Peregrine


The Appleseed Cast

Peregrine (The Militia Group)

For 10 years, Kansas’s the Appleseed Cast have written songs that have always left me feeling a little strange. Peregrine, their fifth album and first for the Militia Group label, epitomizes what’s so haunting about this band: They cloak some of the most mournful sentiments and lyrics in the prettiest and hopeful-sounding instrumentation. Though they aren’t calling it a concept album, Peregrine follows a storyline and creates a mosaic of images — a daughter’s accidental death at the hands of her father, the father’s guilt, his son’s anger and grief — but regardless of the built-in imagery and pre-defined pain, the songs do what the Appleseed Cast have become masters at: capturing the ambiguousness of most emotions and occurrences.

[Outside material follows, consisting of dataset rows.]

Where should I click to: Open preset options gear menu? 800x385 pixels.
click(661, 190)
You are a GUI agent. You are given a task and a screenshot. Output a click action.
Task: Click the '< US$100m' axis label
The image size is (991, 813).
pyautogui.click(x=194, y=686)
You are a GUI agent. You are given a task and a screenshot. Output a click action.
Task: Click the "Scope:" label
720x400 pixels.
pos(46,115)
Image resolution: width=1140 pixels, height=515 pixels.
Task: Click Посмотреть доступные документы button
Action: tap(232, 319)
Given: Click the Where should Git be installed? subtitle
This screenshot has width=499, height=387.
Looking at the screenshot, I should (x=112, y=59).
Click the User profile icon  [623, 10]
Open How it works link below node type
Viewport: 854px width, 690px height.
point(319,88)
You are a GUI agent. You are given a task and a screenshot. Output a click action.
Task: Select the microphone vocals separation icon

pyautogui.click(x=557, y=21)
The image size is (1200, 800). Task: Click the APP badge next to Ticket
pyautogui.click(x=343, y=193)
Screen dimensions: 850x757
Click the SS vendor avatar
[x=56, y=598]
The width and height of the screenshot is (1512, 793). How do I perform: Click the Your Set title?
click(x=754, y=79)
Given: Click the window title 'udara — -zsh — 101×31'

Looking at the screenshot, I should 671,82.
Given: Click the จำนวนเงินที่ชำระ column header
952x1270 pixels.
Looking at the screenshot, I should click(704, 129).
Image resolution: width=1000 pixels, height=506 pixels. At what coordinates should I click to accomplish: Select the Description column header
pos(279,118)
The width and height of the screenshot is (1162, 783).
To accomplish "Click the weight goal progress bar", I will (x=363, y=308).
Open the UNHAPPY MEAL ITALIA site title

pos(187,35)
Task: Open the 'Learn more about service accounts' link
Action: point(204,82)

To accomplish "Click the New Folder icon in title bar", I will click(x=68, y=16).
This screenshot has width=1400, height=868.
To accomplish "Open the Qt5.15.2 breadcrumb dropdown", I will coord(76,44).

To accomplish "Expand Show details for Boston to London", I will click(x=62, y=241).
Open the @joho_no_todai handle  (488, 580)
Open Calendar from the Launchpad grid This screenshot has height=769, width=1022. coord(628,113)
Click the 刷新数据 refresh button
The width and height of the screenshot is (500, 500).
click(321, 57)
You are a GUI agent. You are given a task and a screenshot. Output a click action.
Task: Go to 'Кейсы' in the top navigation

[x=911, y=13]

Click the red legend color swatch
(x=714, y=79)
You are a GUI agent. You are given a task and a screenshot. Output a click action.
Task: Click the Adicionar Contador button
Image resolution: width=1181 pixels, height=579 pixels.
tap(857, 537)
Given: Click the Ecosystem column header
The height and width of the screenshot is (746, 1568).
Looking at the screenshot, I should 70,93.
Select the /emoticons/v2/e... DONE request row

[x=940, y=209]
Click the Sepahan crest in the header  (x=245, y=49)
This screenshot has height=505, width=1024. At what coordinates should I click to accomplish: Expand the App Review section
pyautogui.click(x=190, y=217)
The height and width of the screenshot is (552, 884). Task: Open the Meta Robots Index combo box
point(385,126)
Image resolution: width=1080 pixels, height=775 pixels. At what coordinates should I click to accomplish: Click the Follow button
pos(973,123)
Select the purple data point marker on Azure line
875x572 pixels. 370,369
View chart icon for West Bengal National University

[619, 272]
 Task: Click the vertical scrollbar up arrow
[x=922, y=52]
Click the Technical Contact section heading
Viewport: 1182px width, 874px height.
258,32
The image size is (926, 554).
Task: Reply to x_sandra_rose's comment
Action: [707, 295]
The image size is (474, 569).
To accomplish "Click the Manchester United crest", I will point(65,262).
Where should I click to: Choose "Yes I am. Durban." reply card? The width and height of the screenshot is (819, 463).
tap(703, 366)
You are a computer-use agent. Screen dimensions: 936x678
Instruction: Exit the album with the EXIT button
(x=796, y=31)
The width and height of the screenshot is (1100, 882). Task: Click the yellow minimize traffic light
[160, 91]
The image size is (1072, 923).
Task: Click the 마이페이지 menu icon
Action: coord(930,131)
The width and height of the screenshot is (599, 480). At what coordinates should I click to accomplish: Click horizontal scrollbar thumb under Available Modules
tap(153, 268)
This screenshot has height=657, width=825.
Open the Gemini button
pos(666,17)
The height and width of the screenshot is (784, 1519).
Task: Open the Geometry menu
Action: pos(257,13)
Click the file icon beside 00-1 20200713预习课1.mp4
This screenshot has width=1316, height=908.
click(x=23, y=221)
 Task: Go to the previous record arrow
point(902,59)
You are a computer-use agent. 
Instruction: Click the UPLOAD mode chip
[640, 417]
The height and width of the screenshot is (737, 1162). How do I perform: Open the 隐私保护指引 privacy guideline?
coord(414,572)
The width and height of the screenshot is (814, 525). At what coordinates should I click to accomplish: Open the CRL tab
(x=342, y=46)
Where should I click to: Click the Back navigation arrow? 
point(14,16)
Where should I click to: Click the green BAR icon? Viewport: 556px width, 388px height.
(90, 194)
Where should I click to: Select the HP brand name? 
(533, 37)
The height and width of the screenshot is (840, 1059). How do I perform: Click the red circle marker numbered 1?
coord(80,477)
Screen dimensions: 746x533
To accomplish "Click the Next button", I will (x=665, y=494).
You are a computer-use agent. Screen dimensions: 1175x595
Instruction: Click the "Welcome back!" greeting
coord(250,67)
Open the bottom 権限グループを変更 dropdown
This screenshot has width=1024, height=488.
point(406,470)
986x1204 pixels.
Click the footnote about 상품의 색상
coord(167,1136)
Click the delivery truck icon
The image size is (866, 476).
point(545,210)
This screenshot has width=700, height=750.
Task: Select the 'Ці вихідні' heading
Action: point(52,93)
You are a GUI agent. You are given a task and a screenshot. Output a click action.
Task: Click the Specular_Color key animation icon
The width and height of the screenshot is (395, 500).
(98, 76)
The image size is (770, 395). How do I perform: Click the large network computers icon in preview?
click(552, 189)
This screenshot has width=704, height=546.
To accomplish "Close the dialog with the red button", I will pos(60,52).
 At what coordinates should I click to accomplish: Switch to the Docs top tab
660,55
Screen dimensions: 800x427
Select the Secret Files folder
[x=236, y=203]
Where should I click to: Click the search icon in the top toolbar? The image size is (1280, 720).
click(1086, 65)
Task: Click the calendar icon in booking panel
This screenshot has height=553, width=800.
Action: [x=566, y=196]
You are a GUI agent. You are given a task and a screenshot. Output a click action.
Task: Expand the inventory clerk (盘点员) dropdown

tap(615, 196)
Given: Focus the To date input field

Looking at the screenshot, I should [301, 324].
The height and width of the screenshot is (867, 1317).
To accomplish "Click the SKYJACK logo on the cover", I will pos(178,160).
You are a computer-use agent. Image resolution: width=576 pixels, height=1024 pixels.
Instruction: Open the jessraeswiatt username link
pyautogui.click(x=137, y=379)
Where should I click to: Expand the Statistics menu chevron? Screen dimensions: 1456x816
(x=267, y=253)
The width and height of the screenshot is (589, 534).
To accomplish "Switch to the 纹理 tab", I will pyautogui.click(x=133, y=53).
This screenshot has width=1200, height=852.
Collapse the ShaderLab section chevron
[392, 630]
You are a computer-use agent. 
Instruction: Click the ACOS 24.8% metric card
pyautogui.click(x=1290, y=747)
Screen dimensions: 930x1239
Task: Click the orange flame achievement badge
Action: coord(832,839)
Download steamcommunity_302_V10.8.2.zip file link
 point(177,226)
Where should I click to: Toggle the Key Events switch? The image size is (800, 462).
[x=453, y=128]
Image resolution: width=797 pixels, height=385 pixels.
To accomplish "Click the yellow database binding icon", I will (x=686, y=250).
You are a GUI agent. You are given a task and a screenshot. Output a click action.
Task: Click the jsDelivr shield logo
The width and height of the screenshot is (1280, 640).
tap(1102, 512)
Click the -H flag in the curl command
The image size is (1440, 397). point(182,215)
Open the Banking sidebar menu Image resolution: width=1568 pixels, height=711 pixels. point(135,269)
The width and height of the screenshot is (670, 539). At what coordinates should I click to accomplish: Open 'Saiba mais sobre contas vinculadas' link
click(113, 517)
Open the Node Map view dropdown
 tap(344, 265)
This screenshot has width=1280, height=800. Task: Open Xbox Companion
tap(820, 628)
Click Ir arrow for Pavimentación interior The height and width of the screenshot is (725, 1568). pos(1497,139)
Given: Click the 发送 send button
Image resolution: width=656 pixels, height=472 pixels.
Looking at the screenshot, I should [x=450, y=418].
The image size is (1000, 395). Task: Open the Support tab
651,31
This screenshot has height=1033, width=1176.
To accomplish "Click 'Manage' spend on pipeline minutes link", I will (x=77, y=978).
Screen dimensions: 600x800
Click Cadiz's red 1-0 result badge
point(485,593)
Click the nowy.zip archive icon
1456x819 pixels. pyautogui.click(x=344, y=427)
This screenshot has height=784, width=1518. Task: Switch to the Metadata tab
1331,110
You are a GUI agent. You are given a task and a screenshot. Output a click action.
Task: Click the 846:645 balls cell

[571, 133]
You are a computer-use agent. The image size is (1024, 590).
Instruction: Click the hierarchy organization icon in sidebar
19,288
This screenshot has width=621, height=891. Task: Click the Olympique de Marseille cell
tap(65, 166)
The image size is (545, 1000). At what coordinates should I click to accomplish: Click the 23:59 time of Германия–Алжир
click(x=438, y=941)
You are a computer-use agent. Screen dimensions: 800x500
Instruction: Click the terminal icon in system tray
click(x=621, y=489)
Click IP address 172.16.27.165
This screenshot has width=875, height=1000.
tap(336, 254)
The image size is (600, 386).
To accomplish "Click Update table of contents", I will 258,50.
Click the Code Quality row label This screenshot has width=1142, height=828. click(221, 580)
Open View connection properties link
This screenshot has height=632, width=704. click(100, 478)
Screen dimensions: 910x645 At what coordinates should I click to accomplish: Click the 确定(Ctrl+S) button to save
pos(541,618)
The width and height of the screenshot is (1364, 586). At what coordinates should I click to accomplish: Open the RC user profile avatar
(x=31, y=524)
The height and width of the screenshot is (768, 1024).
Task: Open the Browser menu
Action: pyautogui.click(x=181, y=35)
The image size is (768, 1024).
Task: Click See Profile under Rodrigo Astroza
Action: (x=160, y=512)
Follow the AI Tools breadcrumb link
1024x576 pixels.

With help from producer John Congleton (Explosions in the Sky, Modest Mouse) Peregrine achieves a brilliantly dramatic level of experimentation and a happy medium between 2003’s Two Conversations and 2001’s Low Level Owl volumes. It combines Wall-of-Sound effects — reversed drum tracks, distorted guitar delays, and lots of feedback—with all the charms and hooks of indie-pop. “Ceremony,” the album’s opening instrumental track, leads with wary finger-picking and soft, backing reverb before crashing into a swell of resolute, foreboding drums; rising, ringing guitars; and sorrowful strings. “Sunlit and Ascending” — arguably the album’s finest song — surges on climbing, melodic guitar lines that are characteristic of all of Peregrine’s best moments.

Though it doesn’t stray terribly far from where the Appleseed Cast have already been, Peregrine is definitely a stunning and ambitious work in its own right.